Wie breit dieser Dienst tatsächlich angelegt ist, zeigt die Statistik. In Stadt und Kreis Aschaffenburg gibt es insgesamt 38 kirchliche Büchereien. In diesem Bereich liehen sich im Jahr 2009 über 15tausend Leser rund 230.000 Medien aus. Das Angebot, Menschen ortsnah und preisgünstig eine vielfältige Auswahl an Lektüre anzubieten, wird von über 400 ehrenamtlichen Mitarbeiter ermöglicht. Während die Podiumsteilnehmern das Engagement in diesem Bereich durchgehend als wichtig bezeichneten, kam in der Diskussion der Ruf nach mehr Anerkennung für die geleistete Arbeit auf. Vor allem der 50%ige Einbruch bei den Zuschüssen des bayerischen Staates für diese Arbeit mache sich stark bemerkbar bei der Aktualisierung des Bestandes.
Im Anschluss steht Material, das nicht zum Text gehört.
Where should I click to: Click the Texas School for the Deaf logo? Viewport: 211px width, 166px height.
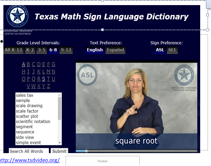tap(17, 16)
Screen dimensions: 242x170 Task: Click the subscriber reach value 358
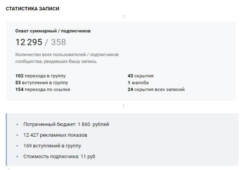58,42
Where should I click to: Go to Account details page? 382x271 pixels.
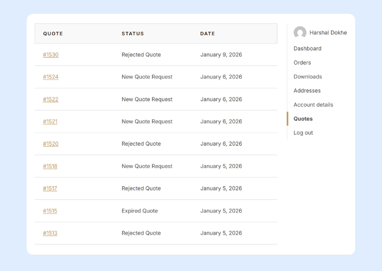(313, 105)
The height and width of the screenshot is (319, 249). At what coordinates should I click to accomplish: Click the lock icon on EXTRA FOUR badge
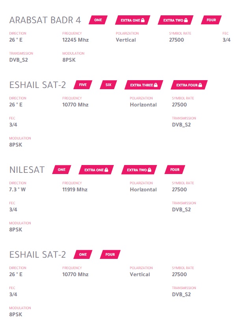pos(200,85)
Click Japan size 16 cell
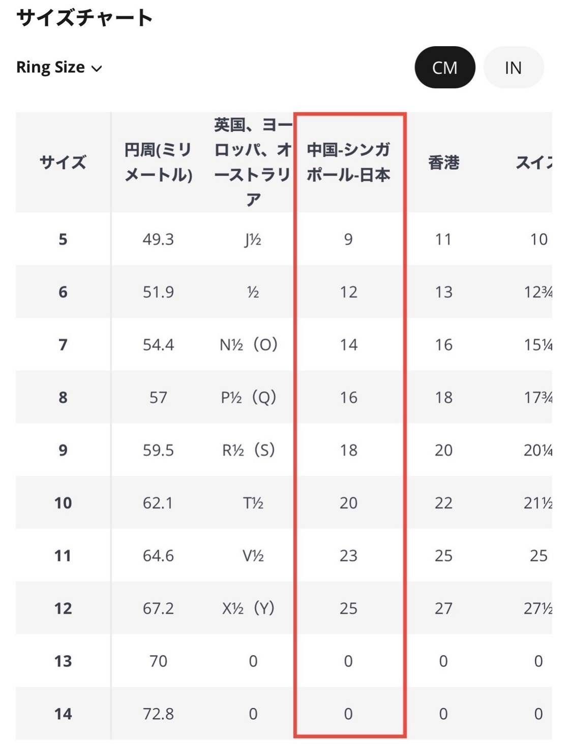 [348, 398]
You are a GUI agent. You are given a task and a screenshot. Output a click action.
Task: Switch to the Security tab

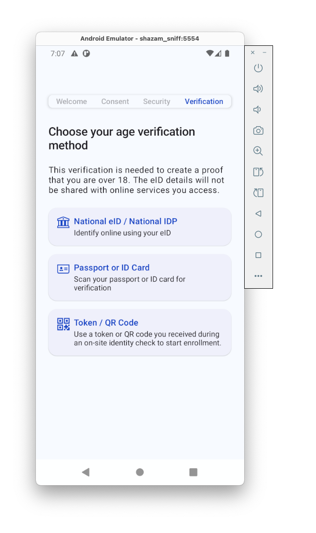[x=156, y=101]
Dazu käme, dass in den Pfarreien durch die Umstrukturierungen und Sparmaßnahmen die Büchereiarbeit an den Rand gedrängt würden und sie deshalb um ihr Überleben fürchten müsse. Büttner machte deutlich, dass die Arbeit von Seiten des Würzburger Bistums nach wie vor hoch geschätzt würde. Es sei sogar gelungen, eine Kürzung der diözesanen Zuschüsse zu verhindern. Mit Blick auf die neu gebildeten Pfarreiengemeinschaften fügte er hinzu, dass momentan die Idee von Netzwerken zwischen den Büchereien verfolgt wird, die der besseren Unterstützung ihrer Arbeit dienen soll. Dr. Jooß, dessen Michaelsbund rund 1200 Büchereien in Bayern begleitet, riet zudem, sich immer wieder auf Ortsebene ins Gespräch zu bringen und auch Vertreter in die gewählten Gremien zu schicken. Hier widersprach ihm Ullrich, der das ehrenamtliche Engagement bereits an der Grenze des Leistbaren sieht.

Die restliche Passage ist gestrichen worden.